DIRECTIONS FOR THIS TASK: Having found the line that holds "Open dashboard settings gear on toolbar", give that line and all lines after it again, word for word, through the end of the data below.

Saved data entries:
○ ○ ○
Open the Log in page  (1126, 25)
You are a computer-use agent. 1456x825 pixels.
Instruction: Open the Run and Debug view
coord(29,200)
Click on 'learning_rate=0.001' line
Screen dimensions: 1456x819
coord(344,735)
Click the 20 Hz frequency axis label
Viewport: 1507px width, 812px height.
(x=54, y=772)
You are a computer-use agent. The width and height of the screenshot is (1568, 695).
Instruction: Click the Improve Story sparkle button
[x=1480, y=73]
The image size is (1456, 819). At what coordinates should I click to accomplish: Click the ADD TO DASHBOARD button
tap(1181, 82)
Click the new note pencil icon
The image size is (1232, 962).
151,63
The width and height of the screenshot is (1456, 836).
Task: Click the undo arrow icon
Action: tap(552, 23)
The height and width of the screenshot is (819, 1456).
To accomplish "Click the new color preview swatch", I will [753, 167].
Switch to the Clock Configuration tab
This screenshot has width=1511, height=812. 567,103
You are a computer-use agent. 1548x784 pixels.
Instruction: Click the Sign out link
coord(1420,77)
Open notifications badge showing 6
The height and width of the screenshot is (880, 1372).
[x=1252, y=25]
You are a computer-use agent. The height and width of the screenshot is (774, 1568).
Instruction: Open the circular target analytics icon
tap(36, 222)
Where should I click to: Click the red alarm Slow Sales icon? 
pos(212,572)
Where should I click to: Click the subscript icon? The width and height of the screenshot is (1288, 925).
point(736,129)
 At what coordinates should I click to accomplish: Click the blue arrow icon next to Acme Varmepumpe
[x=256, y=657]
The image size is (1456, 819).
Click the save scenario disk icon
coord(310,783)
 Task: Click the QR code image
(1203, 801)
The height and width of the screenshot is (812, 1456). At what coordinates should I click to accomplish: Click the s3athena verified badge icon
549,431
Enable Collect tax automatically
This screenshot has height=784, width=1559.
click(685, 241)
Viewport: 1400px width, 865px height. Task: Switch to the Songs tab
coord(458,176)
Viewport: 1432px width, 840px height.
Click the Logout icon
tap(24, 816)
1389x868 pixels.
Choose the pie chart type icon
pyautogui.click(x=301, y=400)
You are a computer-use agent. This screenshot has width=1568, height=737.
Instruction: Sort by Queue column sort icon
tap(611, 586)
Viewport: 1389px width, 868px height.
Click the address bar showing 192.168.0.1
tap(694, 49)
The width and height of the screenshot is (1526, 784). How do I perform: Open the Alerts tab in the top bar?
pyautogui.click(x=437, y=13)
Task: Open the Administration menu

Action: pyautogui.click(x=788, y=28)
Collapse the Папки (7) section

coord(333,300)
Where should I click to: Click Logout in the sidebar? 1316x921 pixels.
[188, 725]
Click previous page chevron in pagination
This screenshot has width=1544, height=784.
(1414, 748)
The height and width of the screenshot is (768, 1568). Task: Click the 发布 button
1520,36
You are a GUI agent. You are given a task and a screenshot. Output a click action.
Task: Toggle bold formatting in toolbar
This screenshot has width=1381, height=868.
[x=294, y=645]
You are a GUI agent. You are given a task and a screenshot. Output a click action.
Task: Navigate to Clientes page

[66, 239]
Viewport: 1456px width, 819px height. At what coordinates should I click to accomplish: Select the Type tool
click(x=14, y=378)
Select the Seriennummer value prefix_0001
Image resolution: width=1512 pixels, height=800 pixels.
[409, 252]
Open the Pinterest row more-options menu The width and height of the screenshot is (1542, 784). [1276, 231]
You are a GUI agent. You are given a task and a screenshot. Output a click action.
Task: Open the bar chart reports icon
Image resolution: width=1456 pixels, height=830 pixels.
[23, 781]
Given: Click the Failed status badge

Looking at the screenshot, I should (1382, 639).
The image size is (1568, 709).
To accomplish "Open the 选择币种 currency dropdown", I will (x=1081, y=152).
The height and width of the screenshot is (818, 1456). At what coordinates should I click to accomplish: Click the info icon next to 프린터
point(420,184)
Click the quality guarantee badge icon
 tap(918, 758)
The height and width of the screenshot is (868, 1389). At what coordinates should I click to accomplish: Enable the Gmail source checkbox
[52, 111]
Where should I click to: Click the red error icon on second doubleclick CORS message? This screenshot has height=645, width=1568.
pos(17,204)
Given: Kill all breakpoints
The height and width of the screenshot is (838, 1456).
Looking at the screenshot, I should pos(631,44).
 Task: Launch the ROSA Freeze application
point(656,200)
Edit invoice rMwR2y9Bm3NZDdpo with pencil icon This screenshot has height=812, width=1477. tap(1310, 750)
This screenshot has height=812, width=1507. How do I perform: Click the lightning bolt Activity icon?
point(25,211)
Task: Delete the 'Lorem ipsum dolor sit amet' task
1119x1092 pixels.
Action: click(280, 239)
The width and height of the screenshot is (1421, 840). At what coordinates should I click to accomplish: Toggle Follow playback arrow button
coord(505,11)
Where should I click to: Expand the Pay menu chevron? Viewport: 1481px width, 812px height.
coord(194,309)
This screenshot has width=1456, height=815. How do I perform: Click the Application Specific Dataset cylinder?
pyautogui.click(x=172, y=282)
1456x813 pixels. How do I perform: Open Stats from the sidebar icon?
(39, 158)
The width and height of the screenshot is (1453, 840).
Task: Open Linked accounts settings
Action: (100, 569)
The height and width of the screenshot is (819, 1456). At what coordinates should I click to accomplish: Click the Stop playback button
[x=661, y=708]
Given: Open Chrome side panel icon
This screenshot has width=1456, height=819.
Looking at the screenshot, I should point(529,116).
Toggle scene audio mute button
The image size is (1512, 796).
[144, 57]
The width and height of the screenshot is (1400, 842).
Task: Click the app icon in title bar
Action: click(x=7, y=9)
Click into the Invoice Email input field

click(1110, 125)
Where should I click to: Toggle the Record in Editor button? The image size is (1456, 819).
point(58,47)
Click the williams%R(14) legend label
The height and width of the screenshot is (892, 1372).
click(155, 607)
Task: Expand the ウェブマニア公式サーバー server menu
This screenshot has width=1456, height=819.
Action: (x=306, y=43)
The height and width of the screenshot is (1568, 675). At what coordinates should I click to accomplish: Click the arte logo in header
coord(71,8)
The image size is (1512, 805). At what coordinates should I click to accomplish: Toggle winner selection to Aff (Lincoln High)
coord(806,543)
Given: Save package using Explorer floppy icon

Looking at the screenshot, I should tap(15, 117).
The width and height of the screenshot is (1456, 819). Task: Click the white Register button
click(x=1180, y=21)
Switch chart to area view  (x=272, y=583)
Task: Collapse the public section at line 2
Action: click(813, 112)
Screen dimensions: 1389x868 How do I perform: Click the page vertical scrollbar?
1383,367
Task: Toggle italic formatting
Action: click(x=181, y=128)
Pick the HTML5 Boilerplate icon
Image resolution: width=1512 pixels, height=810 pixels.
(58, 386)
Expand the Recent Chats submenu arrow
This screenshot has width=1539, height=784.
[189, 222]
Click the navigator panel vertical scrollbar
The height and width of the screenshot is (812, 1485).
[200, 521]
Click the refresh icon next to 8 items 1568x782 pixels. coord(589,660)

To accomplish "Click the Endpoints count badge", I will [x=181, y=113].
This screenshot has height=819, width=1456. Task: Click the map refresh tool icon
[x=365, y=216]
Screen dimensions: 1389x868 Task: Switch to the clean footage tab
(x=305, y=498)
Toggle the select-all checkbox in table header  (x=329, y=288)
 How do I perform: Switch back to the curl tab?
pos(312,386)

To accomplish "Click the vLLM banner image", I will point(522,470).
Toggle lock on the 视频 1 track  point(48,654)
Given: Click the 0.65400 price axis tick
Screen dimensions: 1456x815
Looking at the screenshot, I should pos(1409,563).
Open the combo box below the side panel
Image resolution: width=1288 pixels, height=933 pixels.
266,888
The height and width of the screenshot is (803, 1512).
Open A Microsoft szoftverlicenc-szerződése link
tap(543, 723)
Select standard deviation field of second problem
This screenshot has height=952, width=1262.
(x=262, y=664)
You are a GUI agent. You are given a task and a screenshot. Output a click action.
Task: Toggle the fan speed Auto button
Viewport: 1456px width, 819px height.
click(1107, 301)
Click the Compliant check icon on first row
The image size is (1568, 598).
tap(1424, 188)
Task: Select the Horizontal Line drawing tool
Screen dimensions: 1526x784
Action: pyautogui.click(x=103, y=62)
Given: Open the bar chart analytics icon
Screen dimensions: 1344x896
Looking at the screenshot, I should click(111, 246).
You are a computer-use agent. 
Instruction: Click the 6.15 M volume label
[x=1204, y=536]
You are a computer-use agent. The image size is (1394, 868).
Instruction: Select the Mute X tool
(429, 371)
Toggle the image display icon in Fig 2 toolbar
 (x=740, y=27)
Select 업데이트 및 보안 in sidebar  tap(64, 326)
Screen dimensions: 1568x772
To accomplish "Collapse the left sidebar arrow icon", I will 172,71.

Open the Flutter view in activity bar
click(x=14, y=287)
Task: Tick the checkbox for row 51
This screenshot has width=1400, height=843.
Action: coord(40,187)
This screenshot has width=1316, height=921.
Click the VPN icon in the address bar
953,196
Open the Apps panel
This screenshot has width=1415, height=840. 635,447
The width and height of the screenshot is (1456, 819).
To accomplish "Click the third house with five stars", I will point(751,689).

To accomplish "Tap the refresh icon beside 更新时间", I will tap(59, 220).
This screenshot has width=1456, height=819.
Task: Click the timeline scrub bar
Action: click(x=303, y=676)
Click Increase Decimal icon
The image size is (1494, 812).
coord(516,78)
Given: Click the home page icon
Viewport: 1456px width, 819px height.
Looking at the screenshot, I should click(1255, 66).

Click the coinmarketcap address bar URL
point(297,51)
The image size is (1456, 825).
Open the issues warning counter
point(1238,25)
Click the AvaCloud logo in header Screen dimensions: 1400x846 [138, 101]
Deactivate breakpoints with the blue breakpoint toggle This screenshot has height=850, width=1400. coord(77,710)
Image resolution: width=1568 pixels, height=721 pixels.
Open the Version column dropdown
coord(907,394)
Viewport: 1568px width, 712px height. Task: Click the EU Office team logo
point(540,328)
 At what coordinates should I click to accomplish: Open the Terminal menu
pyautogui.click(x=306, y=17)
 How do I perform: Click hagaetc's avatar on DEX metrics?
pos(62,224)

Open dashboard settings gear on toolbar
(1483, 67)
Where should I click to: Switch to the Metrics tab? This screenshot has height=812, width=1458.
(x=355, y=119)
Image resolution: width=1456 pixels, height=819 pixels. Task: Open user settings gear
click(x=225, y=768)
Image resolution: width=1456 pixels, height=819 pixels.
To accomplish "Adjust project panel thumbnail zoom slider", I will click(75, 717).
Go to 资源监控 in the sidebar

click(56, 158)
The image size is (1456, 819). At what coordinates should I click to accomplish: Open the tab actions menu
○ ○ ○
EXERCISE RESPONSE:
Open dashboard settings gear on toolbar
(1483, 67)
Where should I click to: Switch to the Metrics tab? This screenshot has height=812, width=1458.
(x=355, y=119)
Image resolution: width=1456 pixels, height=819 pixels. Task: Open user settings gear
click(x=225, y=768)
Image resolution: width=1456 pixels, height=819 pixels.
To accomplish "Adjust project panel thumbnail zoom slider", I will click(75, 717).
Go to 资源监控 in the sidebar

click(56, 158)
The image size is (1456, 819). At what coordinates should I click to accomplish: Open the tab actions menu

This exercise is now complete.